Giving details of the rebuff, Khan said over phone from Calcutta: “I contacted Mamata Banerjee’s office last week expressing my willingness to meet her on February 11 and discuss several important issues concerning minorities and their development in Bengal, but she declined it. Her office informed (me) that she had prior engagements and won’t be able to meet me.”
When minister of state for minority affairs Giasuddin Mollah was told about the Union minister’s allegation, he said: “I am not aware of any such message from Khan.”
Mamata, who has severed ties with the Congress, herself holds the portfolio of the minority affairs department in the state.
Khan, who took over the ministry from Salman Khurshid in October last year, was critical of the way minority development programmes were being run in several states, including Bengal.
The minister has been touring states to review implementation of the Prime Minister’s 15-point programme for the development of minorities that was announced after the 2008 release of the Sachar Committee report on the condition of minorities.
“I have reports that the Prime Minister’s 15-point programme for minorities is not being implemented in letter and spirit in states with substantial minority population.
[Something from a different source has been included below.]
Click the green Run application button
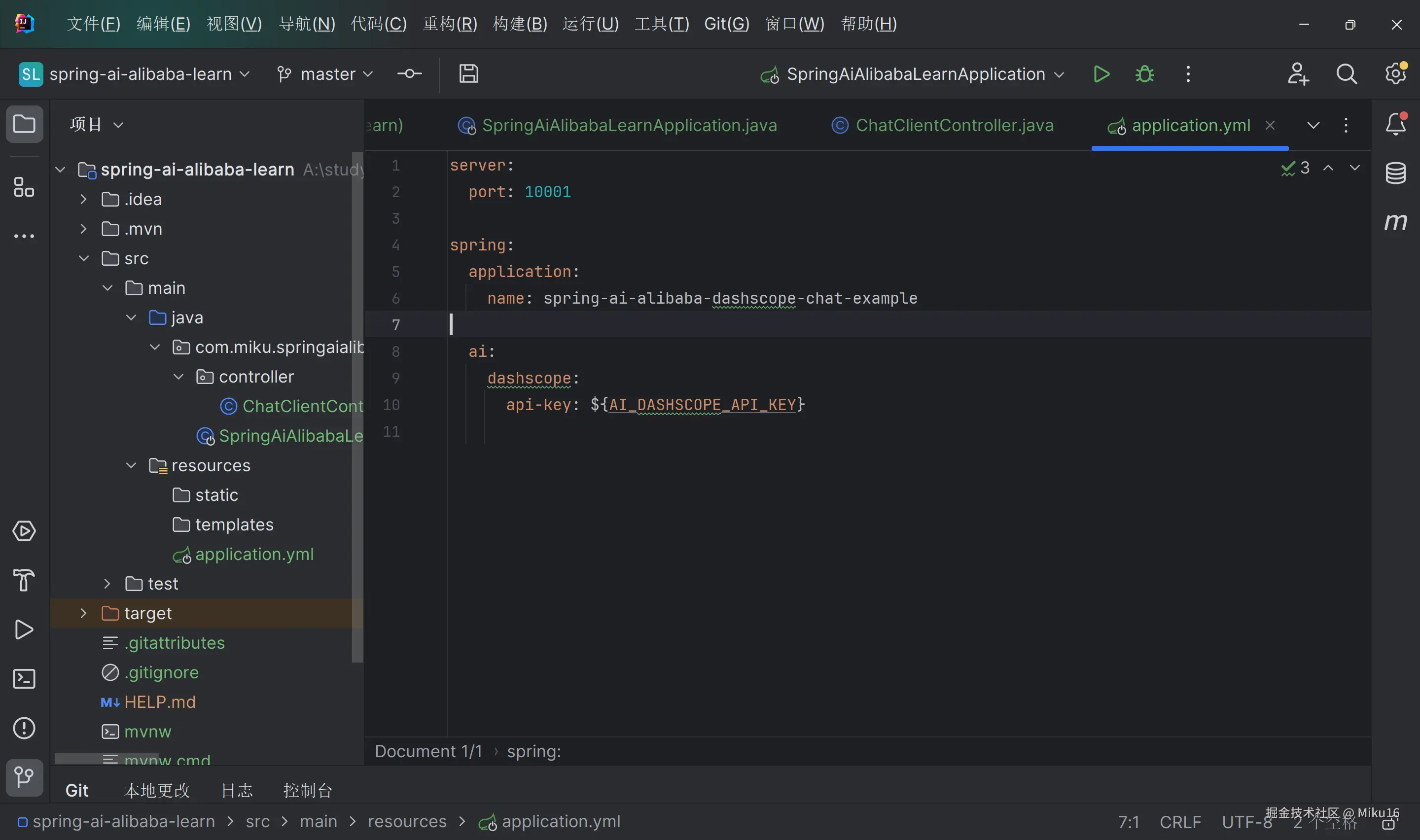The height and width of the screenshot is (840, 1420). coord(1101,74)
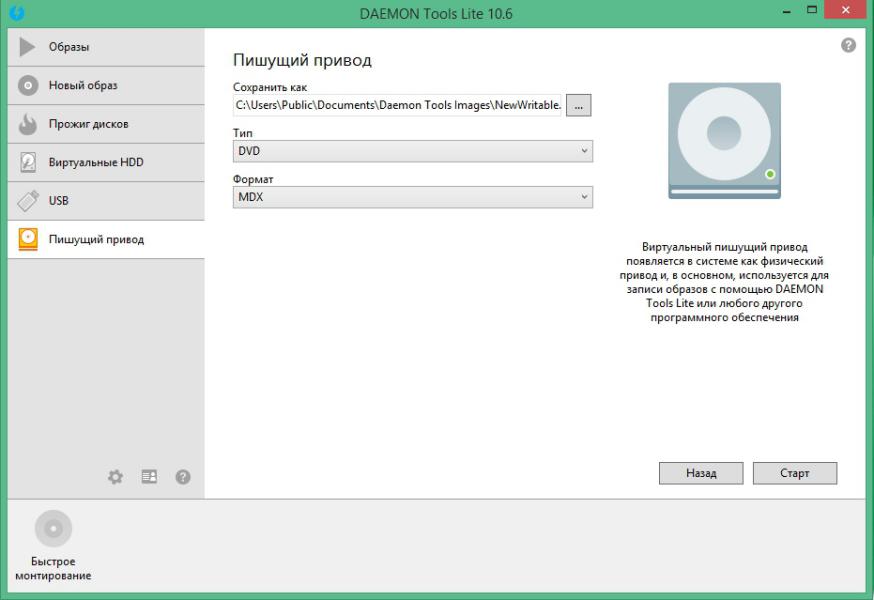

The progress report of the Bengal government in this regard is not satisfactory and a lot needs to be done,” Khan said.
“But what can I do as her office declined it (the appointment with Mamata) by saying she is busy on February 11 and cannot meet (me),” Khan said.
“The condition of Muslims in Bengal was one of the worst according to the Sachar Committee report and that’s why I wanted to meet Mamata Banerjee and review the development work,” he said.
Khan said “development funds are not reaching some minority-concentrated areas in Bengal”.
The 15-point plan, announced in 90 minority-concentration districts across the country, has provisions for scholarships to minority students, woman empowerment and self-employment loans, among other things.
Mamata has repeatedly said that 99 per cent of the work she had promised for the uplift of Muslims has been completed. The vote of the minority community was critical to Mamata’s Assembly election victory. The Trinamul-Congress combine won over 90 of the 124 Muslim-dominated seats in the polls.
The minority-concentration districts in Bengal are Malda, Murshidabad, Birbhum, Nadia, the two Dinajpurs, both the 24-Parganas, Burdwan, Cooch Behar, Howrah and Calcutta.
Jab at state
Union minority affairs minister K. Rahman Khan today criticised the state for not doing enough for the minorities, saying “whatever little” was being done was happening because of funds from Delhi.
“The state is utilising the Centre’s funds and claiming credit,” Khan told a minority convention in Calcutta.